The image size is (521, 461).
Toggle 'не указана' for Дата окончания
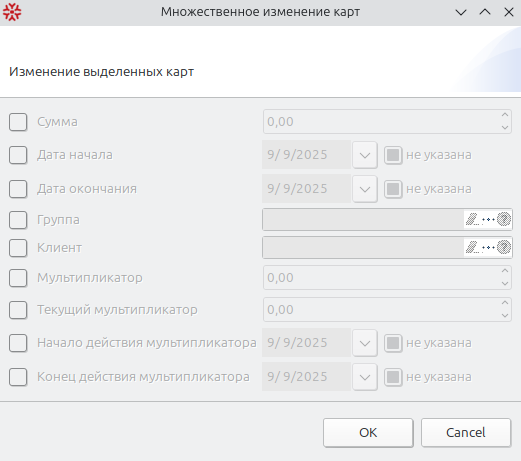tap(393, 189)
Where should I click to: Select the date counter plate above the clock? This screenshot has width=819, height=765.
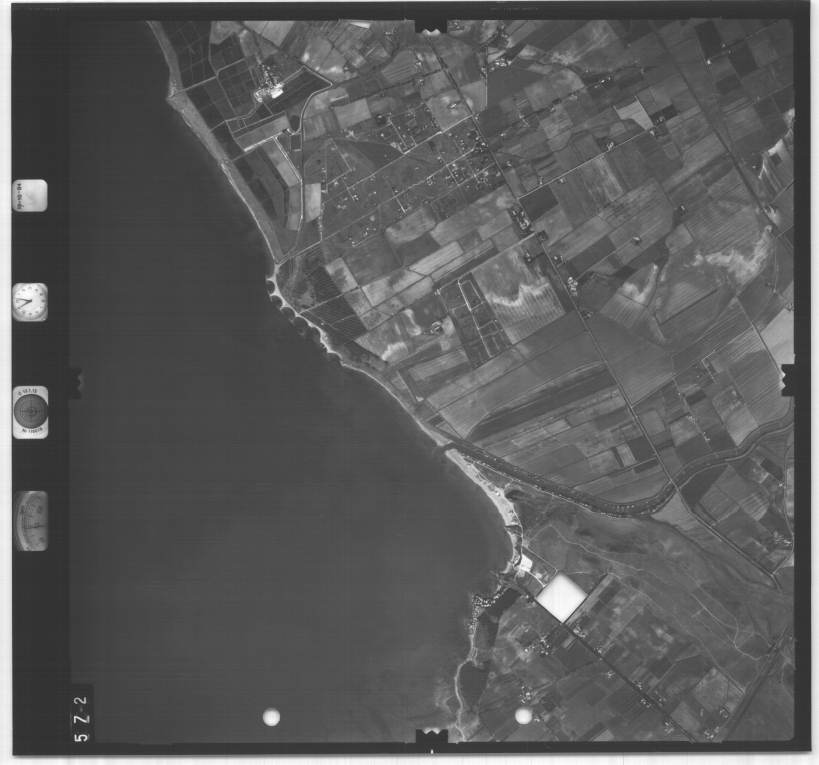tap(30, 195)
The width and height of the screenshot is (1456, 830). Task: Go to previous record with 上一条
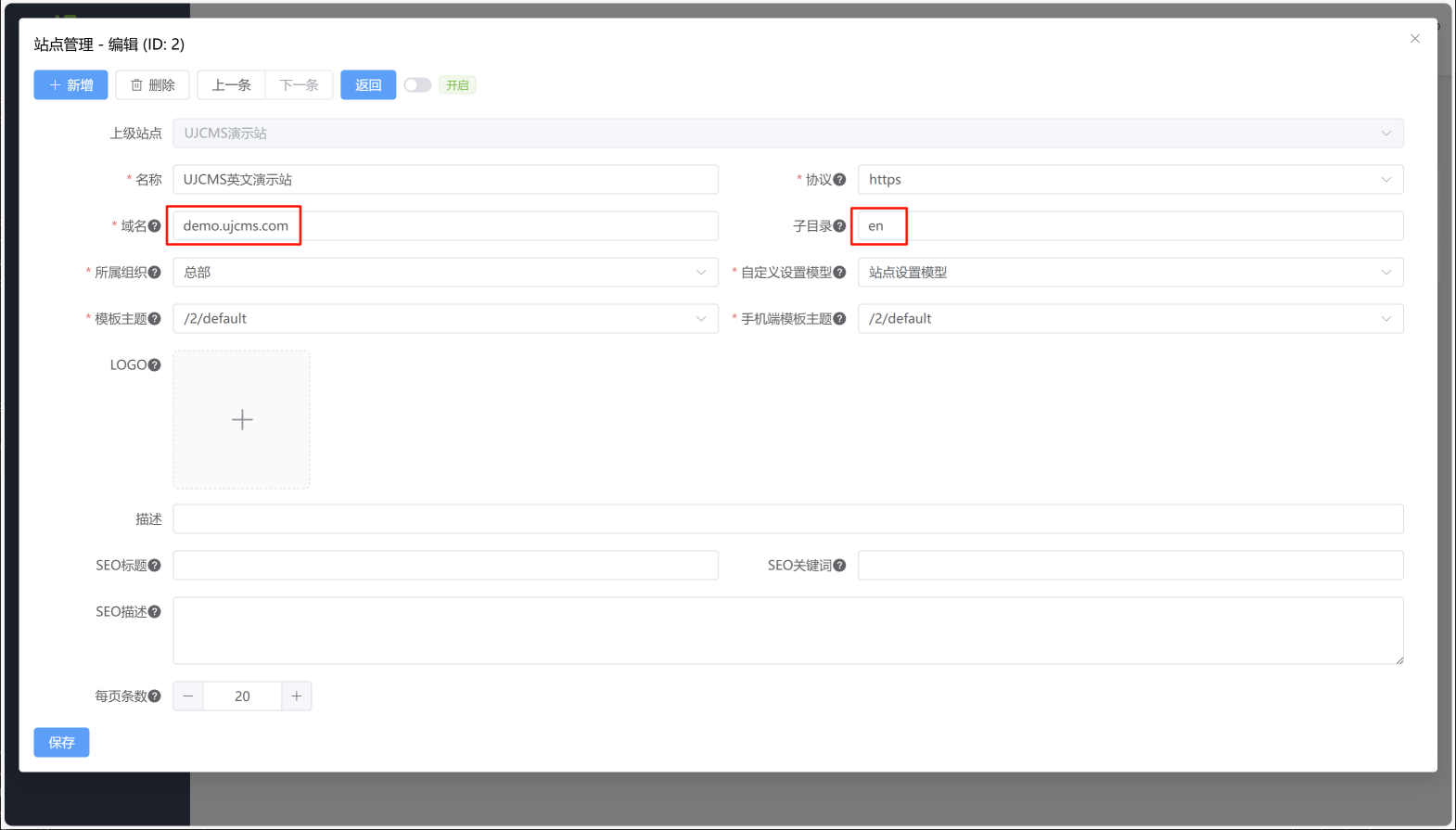pyautogui.click(x=231, y=85)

Exercise prompt:
Could you restate the material word for word, omitting the pictures?

Answer:
The image size is (521, 461).
Toggle 'не указана' for Дата окончания
tap(393, 189)
Where should I click to: Select the date counter plate above the clock? This screenshot has width=819, height=765.
tap(30, 195)
The width and height of the screenshot is (1456, 830). Task: Go to previous record with 上一条
pyautogui.click(x=231, y=85)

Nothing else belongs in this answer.